Here are some of the motions the Liberals have voted down without providing Canadians any justification. A motion inviting the newly appointed director of the Hamilton Port Authority to appear at committee for one hour. If the committee never reviews the qualifications of government appointments, there is not much point they be referred to committees. We still do not know why they did not agree to that.
A motion by the NDP asking for documents relating to the sale of Canada's airports. The committee was asking for documents and the Liberal members refused to speak to it. If these documents were not available, it is for the government to say why, and not for these ministers on the committee to say no to a request of this nature. If the government and these members are truly proud of their record, they should do more than sit quietly, and wait out the clock whenever the opposition challenges their actions.
Returning to the government's complete mismanagement of Canada's public finances, it seems that the Liberals' overarching priority is to continue raising revenues to fund their misguided plans. There is no other reason why popular tax breaks for public transit, child care spaces, or gifts of medicine to charities were taken away. Municipalities and public transit agencies had even taken it upon themselves to advertise the public transit tax credit in order to incentivize more Canadians to use public transit. Unfortunately, making public transit more affordable for Canadians, who may not own a car or share one with their spouse, was considered less important than raising revenues to pay for Liberal pet projects. The government has fallen into a negative feedback loop, where the optics are more important than the policy. As policy becomes less important, more emphasis is placed on optics, and around and around we go.
For the first time in history, the Government of Canada is doing regular polling to gauge the popularity of the Prime Minister. Taxpayers are paying for the Prime Minister's Office to conduct this polling. For a government that claims to be interested in evidence-based public policy, it is hard not to think that the overwhelming consideration for anything they will do will be the result of current and future public polling. By design of the PMO, Canadians know more about the Prime Minister's interest in cupping than the $330 billion in overall expenditures he is making with their tax dollars, and the nearly $30 billion deficit.
In conclusion, everywhere I go, I hear about the incredible frustration with the Liberal government. After a year of being hit with an increase like the increase in mandatory CPP premiums, the federally mandated carbon tax, or cuts, like a 50% cut to the tax free savings account, and the end of tax breaks for children's soccer and piano lessons, Canadians were hoping that the Liberals would be done with raising taxes.
Unfortunately, the Liberal government continues to try to squeeze every single penny out of the pockets of Canadians, and is doing its very best to shield itself from parliamentary scrutiny by attempting to change the Standing Orders and avoiding debate in committee.

[Source data]

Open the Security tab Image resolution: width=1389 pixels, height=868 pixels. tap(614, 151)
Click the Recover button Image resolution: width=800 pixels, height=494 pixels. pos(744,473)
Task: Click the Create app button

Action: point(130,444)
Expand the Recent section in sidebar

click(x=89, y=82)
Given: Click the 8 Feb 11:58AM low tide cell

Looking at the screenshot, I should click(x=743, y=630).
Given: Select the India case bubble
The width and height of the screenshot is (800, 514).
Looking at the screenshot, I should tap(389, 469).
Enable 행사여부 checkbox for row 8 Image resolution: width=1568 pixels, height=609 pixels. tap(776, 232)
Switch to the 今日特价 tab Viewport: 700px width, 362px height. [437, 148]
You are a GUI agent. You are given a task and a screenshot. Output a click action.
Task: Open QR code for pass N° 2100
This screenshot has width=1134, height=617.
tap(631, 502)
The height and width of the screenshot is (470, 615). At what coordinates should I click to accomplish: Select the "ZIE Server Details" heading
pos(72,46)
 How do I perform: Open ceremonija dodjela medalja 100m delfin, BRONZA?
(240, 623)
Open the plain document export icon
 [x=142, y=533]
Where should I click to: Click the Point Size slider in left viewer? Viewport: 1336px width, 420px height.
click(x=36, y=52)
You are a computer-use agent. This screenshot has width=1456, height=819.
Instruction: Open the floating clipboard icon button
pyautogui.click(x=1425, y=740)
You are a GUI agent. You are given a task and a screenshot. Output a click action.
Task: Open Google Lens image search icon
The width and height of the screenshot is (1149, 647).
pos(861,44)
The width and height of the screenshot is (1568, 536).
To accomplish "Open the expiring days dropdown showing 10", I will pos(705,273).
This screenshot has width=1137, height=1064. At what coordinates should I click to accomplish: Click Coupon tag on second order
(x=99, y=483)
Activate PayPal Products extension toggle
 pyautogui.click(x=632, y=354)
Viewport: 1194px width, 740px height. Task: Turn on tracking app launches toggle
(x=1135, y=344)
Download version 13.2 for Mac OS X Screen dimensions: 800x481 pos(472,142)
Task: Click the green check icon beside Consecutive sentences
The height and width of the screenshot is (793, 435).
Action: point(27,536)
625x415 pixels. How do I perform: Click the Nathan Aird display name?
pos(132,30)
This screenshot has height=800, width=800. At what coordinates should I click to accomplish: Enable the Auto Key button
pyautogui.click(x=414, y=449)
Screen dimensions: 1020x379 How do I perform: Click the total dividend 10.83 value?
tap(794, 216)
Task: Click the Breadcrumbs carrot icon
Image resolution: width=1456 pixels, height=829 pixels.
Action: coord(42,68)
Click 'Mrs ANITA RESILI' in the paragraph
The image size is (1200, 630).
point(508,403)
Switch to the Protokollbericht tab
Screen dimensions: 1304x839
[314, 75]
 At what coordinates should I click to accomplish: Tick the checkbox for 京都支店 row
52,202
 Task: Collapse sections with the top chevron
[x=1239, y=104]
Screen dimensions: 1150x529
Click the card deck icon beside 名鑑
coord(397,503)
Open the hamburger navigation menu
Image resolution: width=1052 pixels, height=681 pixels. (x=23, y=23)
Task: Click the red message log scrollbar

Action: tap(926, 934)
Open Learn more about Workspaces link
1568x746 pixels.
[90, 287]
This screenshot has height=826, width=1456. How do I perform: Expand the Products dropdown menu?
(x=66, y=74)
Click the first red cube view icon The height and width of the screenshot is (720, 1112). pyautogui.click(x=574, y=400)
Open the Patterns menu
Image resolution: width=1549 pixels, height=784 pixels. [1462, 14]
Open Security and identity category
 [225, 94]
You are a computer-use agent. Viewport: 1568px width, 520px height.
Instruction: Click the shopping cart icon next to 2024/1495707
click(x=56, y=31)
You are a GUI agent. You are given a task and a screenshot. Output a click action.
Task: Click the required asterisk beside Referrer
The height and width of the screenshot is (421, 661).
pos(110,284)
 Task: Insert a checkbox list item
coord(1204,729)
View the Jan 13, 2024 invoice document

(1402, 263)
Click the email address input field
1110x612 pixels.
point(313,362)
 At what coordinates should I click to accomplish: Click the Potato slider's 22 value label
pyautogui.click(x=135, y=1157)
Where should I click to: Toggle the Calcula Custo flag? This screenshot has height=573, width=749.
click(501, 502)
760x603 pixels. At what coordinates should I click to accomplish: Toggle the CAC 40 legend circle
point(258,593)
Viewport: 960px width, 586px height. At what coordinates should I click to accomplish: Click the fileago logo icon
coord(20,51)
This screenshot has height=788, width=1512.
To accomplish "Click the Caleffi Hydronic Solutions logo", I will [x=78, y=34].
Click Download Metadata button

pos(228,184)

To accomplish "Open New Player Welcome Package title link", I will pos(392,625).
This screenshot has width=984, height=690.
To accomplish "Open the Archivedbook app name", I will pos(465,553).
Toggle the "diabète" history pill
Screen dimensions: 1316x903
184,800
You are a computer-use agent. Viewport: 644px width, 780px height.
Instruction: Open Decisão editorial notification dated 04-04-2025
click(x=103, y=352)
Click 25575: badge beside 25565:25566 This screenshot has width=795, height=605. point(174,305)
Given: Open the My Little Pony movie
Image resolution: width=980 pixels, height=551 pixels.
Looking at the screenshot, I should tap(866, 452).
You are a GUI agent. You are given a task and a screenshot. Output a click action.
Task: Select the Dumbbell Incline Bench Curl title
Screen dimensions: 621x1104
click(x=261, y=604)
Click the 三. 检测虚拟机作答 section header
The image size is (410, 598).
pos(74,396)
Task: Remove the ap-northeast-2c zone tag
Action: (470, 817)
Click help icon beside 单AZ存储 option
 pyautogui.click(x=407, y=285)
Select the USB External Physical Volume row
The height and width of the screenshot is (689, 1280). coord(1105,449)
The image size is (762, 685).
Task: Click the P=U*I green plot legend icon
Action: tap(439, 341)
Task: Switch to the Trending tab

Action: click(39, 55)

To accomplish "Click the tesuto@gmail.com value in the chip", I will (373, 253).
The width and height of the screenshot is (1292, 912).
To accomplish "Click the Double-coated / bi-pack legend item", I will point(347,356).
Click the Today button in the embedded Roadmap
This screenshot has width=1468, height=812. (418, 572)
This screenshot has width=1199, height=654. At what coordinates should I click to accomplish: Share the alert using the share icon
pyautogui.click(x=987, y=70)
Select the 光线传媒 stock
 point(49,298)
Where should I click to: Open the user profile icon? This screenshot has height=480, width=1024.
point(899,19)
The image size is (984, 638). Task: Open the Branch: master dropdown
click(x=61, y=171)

▸ **WORK INSTRUCTIONS**
Answer these questions using the passage on the Liberal government's record.
1. A motion invited the newly appointed director of which organization to appear at committee?
2. Who is paying for the Prime Minister's Office to conduct the polling?
3. What size of cut to the tax free savings account does the passage mention?

▸ **REPLY**
1. The Hamilton Port Authority
2. Taxpayers
3. A 50% cut